Rylander et al. and Hunt et al. have studied the functional kinematics of FAI in a gait lab and have shown that patients with symptomatic FAI have reduced ROM during gait and stairclimbing [17, 32]. In another gait lab study Brisson et al. have investigated the functional kinematics of FAI pre- and postoperatively without finding improvements, whereas Rylander et al. have shown normalizing gait patterns at 1 year postoperative [5, 33].

The dRSA method used is extremely precise for investigation of in-vivo hip function in a clinical study. To our knowledge the current study is the only study investigating pre- and postoperative FAI hip function with a high precision method. The setup was designed to analyze hip function during the FADIR impingement test.

A significant limitation related to the study is the high radiation dose. Although major dose reductions have been achieved during the course of the study the exposure per recording is still 2.43 mSv and to this must currently be added the dose of the CT scan. With our increasing experience in dRSA of the hip it was possible to reduce the preoperative CT scan-field significantly. Further, we were able to reduce the postoperative scan-field to only include the area in which bone was removed to determine BV and use the preoperative scan for the postoperative dRSA kinematic analyses. Consequently, it would be possible to completely leave out the postoperative CT in case the clinician only is interested in pre- and postoperative ROM and subluxation – and not in resected bone volume. In a future perspective, bone models from low-dose imaging systems such as cone beam CT and MRI may further reduce radiation exposure. The FADIR test is influenced by the clinician and therefor results might differ. We attempted to minimize the examiner effect of FADIR by performing the FADIR test three times at each recording and use the mean of three image frames. The limited number of patients included is another limitation of this study.

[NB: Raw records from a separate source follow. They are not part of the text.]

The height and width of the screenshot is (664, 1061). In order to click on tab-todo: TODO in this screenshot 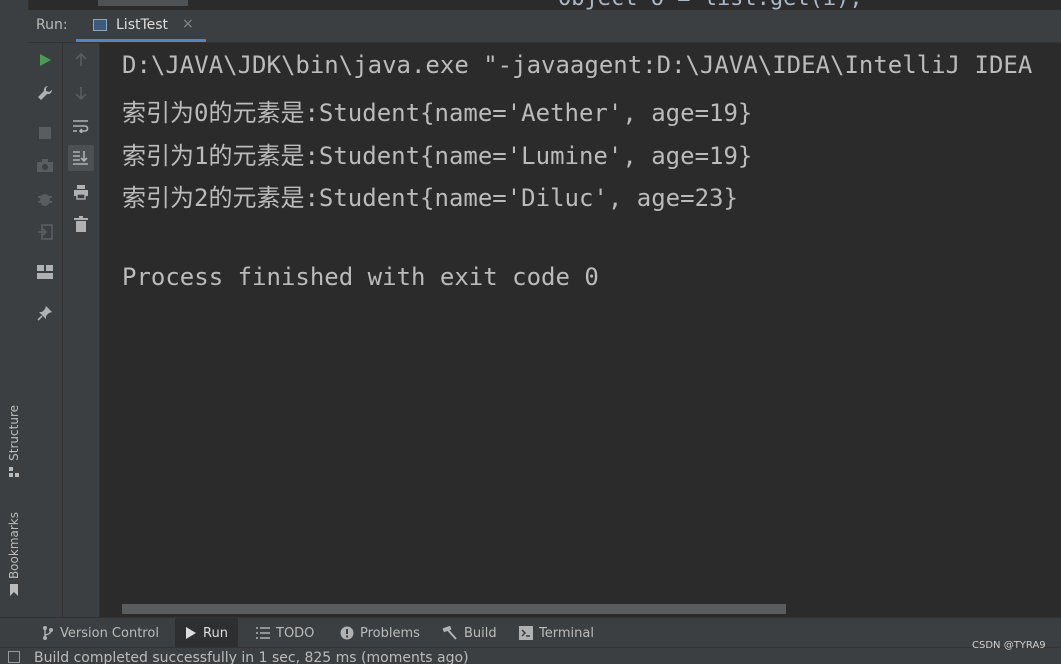, I will do `click(285, 633)`.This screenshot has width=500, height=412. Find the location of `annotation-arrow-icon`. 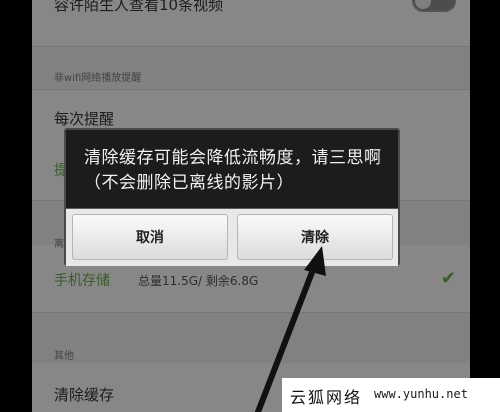

annotation-arrow-icon is located at coordinates (290, 329).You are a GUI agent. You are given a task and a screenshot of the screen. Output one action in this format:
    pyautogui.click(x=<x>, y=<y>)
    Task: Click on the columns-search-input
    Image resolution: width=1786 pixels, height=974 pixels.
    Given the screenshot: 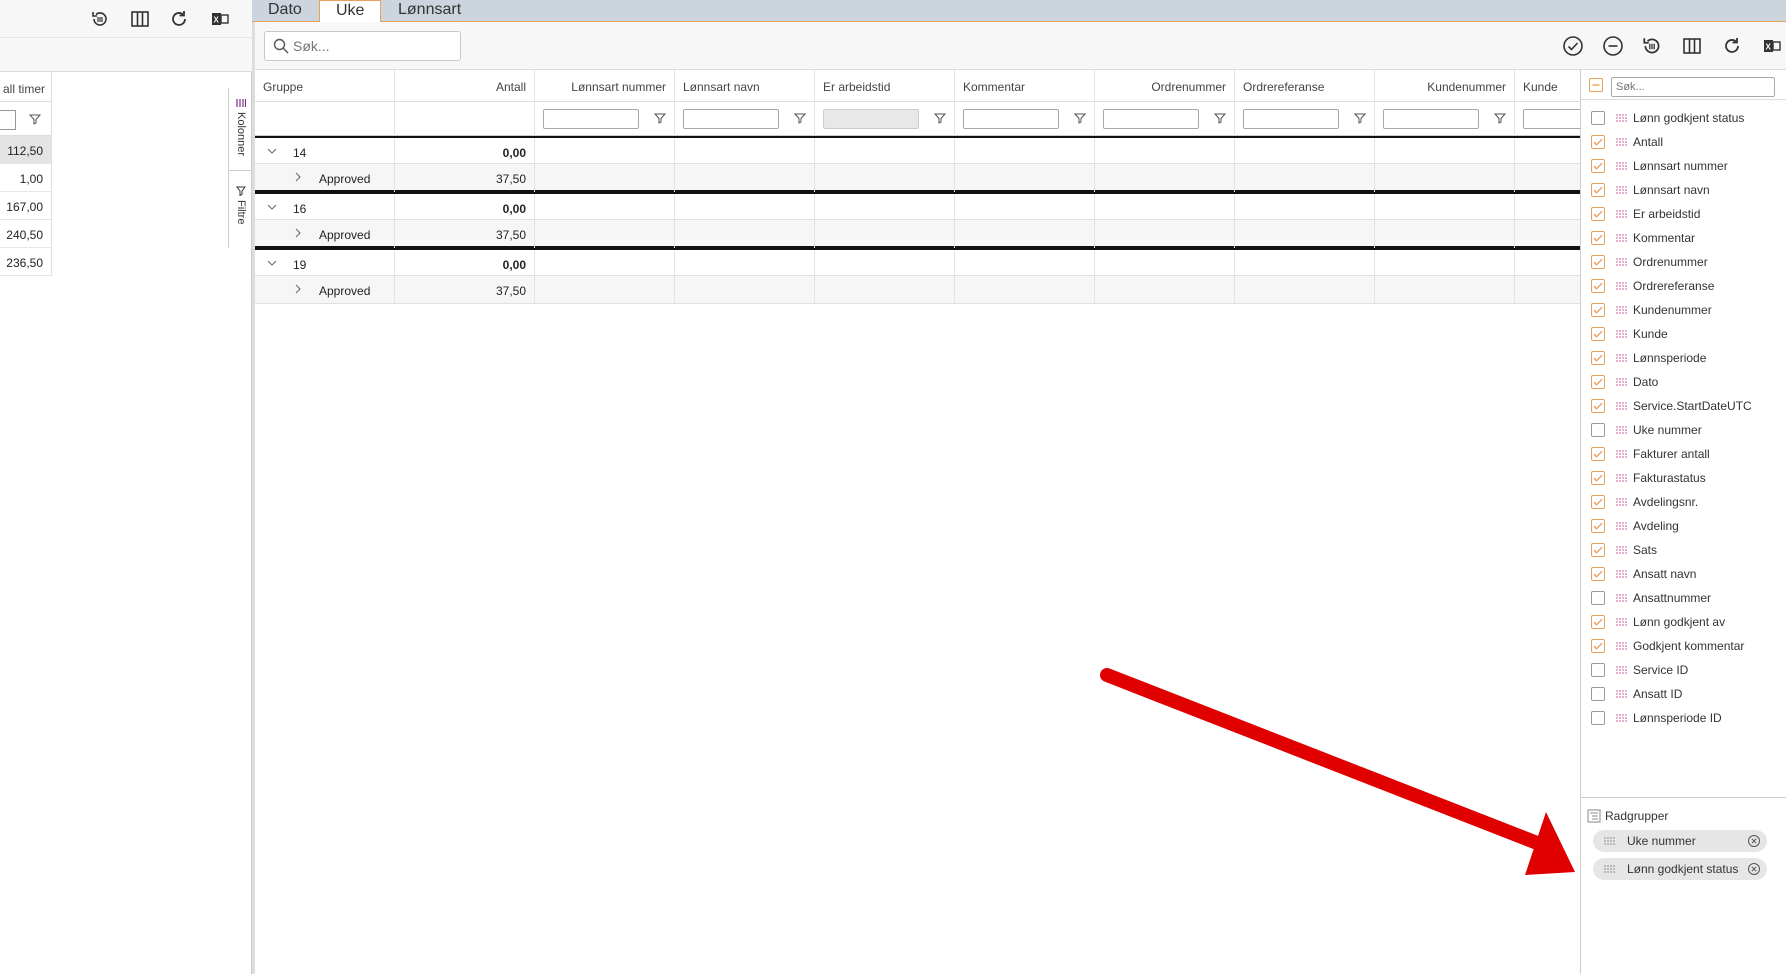 What is the action you would take?
    pyautogui.click(x=1693, y=87)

Radiological angles were measured in one plane on CT, why they might be significantly reduced in areas where we have not measured. ROM was possibly correlated to BV at 1-year follow-up, although not conclusive as there are too few measurements to perform a regression analysis.

Conclusions

In conclusion, dRSA was a useful and precise clinical method to evaluate hip joint kinematics and may contribute with valuable information of pre- and postoperative hip joint kinematics. We found no measurable improvements of FAI surgery on hip kinematics. This indicates that the pain reduction of FAI surgery is not brought by increased ROM. Possible factors could be labrum stabilization or reduced stress on the labrum and/or cartilage. These findings can be useful in the preoperative information to patients, which makes this study important.